Mitigating the Threat of Cybersecurity Litigation in an Ambiguous Regulatory Environment
By James D. Gassenheimer Partner, Berger Singerman | December 07, 2014
Co-authored by Lara E. O'Donnell, Associate, Miami Office of Berger Singerman
The hospitality industry has become an ever increasing target for cybercrimes and accordingly, for related litigation. Although the prevailing legal standard requires hotels and other businesses to take reasonable steps to protect customers' personal information, our experience is that juries hold the hospitality industry to higher standards. Jurors relate to guests on vacation and believe they should not have to bring with them the same level of vigilance they apply to their everyday lives. With expectations heightened, how should businesses approach protecting customers' personal information from cybersecurity threats in this ambiguous regulatory environment, and what steps can be taken to mitigate exposure to cybersecurity lawsuits?
The FTC's Claims Against the Wyndham Entities
The 'reasonableness' standard, articulated recently by the New Jersey district court in the Federal Trade Commission's ("FTC") cybersecurity lawsuit against Wyndham Worldwide Corporation and related entities, remains largely undefined by courts. In FTC v. Wyndham Worldwide Corp., No. 13-1887 (ES), 2014 WL 2812049 (D.N.J. June 23, 2014) ("Wyndham II"), the court determined that the FTC's claims against various Wyndham entities adequately stated claims for unfair and deceptive trade practices under Section 5(a) of the FTC Act. Specifically, the FTC alleged that the Wyndham entities violated the Act by failing "to maintain reasonable and appropriate data security for consumers' sensitive personal information." Wyndham II, 2014 WL 2812049 at 1. In a prior related ruling, the district court similarly decided that the FTC adequately stated claims against Wyndham Hotels and Resorts, LLC. See *FTC v. Wyndham Worldwide Corp., --F. Supp. 2d--, 2014 WL 1349019 (D.N.J. April 7, 2014) ("Wyndham I")*.
The Wyndham case raises questions as to the FTC's authority to assert an unfairness claim under the FTC Act in the data-security context, whether the FTC must first issue regulations in order to provide adequate notice of such claims, and what elements are required to state a claim that the Wyndham entities failed to maintain adequate data security for customers' information. The New Jersey district court decided, as a threshold matter, that the FTC did have authority, need not issue regulations, and that the FTC's complaint adequately stated claims against the Wyndham entities.

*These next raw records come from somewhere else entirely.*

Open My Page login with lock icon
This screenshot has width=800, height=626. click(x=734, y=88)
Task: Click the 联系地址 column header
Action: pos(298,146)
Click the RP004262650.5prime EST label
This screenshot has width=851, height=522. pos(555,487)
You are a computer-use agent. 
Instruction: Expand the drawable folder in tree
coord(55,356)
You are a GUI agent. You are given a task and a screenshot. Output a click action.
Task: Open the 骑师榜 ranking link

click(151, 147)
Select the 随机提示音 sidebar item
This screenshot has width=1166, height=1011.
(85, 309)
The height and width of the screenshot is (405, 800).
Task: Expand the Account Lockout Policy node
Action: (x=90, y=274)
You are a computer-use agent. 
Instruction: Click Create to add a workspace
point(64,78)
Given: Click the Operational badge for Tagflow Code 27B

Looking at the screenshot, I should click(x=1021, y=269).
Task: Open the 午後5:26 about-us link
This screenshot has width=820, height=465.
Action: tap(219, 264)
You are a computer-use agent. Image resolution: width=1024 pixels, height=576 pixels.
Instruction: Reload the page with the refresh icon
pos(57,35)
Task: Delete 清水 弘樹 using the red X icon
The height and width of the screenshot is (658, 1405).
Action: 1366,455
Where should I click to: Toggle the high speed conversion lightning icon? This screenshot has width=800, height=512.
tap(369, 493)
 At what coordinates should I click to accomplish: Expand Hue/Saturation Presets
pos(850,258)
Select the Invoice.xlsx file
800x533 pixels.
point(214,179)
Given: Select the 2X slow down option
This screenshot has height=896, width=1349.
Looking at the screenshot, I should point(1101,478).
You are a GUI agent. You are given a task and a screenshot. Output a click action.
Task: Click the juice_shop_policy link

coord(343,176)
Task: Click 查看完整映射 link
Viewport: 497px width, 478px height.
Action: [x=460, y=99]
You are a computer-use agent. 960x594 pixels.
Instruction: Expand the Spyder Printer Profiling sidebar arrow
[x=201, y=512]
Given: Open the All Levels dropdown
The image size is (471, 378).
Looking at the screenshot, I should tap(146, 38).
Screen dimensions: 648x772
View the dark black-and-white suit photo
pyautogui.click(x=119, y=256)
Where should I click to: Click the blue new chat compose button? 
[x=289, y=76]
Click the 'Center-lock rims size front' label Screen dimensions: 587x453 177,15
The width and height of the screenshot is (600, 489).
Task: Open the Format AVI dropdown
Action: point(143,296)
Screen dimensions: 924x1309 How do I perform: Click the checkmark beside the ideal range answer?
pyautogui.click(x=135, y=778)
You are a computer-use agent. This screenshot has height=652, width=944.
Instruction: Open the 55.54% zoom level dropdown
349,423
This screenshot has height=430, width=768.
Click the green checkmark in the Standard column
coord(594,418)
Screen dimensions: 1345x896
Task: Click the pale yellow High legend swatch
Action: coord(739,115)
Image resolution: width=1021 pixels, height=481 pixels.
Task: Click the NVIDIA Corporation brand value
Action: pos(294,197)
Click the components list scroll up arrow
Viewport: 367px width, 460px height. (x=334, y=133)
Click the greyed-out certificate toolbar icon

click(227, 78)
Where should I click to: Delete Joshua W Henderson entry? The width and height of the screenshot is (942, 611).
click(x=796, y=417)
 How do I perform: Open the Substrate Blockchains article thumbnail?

The court further found that the Wyndham entities may be held jointly and severally liable based on a "common enterprise" theory, if the FTC proves its claims. When the structure, organization, and operation of a business venture among separate corporate entities reveal a common enterprise of interrelated companies, those companies may be held jointly and severally liable. In determining whether common enterprise liability exists, the court generally looks to factors such as common control, the sharing of office space and officers, whether business is transacted through a maze of interrelated companies, unified advertising, and evidence which otherwise reveals the entities are intertwined. The court in Wyndham II found that, as an initial matter, the FTC adequately alleged the Wyndham entities were subject to common enterprise liability.